Dataset entries
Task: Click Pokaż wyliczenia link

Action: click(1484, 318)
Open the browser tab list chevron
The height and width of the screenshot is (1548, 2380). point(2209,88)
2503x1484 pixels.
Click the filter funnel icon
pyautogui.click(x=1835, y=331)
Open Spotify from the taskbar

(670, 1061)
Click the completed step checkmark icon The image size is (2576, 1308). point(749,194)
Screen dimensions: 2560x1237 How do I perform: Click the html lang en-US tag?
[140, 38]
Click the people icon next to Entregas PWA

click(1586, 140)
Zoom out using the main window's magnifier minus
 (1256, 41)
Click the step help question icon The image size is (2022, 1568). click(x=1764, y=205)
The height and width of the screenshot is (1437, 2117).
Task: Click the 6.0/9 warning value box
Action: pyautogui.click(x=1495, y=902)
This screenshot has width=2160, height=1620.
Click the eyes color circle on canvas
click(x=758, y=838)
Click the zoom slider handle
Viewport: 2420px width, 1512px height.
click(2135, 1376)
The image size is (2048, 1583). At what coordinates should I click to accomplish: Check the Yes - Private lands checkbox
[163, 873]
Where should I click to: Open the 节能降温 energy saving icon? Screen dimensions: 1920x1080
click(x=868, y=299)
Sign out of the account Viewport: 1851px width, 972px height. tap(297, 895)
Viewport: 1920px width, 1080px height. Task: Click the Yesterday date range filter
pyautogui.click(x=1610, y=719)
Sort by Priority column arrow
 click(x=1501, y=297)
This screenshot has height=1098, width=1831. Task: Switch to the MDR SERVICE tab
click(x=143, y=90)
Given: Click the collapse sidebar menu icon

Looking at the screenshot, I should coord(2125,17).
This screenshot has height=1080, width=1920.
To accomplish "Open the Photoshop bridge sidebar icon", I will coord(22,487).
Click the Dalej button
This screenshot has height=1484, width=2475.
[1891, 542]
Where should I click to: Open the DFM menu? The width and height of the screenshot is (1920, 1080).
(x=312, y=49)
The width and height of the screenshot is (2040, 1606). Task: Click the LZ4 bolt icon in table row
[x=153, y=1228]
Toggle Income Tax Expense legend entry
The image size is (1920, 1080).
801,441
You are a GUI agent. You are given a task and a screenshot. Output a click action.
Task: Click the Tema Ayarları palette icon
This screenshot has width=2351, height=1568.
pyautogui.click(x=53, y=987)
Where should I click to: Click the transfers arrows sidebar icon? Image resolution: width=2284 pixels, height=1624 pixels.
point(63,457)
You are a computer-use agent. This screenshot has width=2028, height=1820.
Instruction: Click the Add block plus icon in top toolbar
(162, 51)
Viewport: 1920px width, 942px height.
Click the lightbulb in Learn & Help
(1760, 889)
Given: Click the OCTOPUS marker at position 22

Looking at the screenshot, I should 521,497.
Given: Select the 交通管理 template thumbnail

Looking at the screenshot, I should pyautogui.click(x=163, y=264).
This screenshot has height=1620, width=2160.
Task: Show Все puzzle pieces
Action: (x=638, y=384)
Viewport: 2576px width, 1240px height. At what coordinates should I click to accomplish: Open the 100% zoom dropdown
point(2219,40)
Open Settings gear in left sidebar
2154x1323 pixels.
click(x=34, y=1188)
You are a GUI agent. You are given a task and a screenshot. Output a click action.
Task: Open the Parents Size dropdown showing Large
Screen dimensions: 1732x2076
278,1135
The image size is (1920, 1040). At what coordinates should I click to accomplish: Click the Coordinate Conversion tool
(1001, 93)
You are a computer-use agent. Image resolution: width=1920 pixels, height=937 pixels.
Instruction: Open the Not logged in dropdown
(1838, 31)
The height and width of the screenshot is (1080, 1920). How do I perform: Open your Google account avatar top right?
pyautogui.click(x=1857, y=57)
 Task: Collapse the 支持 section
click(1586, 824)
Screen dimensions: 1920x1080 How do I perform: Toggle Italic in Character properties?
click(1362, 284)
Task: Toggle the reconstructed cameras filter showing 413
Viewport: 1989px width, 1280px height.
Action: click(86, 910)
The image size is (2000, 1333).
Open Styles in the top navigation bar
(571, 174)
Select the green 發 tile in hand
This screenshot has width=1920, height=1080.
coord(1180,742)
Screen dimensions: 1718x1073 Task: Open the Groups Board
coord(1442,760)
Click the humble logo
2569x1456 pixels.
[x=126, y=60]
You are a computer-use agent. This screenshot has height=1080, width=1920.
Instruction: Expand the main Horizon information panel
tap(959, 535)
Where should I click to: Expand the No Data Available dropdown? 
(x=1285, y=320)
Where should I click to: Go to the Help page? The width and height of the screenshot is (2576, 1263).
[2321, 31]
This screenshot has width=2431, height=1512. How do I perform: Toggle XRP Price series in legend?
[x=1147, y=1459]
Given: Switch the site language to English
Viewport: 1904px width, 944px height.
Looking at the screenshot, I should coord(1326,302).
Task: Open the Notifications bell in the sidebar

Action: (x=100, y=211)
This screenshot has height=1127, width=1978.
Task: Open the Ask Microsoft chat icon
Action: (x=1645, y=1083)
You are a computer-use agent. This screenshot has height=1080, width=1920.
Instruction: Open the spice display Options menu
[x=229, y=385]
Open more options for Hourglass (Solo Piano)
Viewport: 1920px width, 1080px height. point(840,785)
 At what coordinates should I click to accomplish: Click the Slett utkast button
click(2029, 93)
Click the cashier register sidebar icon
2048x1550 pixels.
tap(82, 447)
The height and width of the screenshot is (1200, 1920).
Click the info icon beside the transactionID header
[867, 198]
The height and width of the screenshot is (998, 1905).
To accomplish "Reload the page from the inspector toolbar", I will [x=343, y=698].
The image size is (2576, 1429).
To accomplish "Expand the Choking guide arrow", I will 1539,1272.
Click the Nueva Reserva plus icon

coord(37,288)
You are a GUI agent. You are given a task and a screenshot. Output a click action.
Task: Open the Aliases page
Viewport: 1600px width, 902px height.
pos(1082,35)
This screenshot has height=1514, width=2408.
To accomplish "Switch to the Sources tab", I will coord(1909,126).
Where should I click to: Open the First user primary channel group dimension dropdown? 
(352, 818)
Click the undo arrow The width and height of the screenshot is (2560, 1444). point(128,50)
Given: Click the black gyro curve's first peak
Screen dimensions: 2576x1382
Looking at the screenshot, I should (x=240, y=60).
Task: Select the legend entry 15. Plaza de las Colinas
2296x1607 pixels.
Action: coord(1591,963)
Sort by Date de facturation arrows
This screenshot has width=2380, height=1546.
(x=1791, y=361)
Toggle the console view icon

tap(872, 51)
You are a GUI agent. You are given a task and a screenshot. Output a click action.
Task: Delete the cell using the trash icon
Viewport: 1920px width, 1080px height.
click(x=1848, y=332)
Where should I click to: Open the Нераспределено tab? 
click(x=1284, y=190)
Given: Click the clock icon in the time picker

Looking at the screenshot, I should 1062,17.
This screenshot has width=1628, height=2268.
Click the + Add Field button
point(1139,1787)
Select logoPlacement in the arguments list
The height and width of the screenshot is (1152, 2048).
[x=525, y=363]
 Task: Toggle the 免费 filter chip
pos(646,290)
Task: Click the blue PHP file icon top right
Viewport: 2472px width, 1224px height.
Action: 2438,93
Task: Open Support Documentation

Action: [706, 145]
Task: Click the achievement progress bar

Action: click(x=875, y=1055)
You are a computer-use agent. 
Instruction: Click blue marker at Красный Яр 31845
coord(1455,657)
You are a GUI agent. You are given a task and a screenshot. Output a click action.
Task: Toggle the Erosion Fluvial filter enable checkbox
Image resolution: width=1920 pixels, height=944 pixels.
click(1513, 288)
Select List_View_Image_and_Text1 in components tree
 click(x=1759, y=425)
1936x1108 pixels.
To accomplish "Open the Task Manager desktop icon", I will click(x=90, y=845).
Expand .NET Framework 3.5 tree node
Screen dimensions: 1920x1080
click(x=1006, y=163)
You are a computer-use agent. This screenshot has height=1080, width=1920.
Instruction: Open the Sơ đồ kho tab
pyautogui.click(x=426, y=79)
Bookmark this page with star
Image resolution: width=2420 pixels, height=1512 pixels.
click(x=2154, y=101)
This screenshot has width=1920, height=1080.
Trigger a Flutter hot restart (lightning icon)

**Your assignment**: Which lines above hold the string "showing"? Please copy all of them.

**Task solution**:
Task: Open the Parents Size dropdown showing Large
Task: Toggle the reconstructed cameras filter showing 413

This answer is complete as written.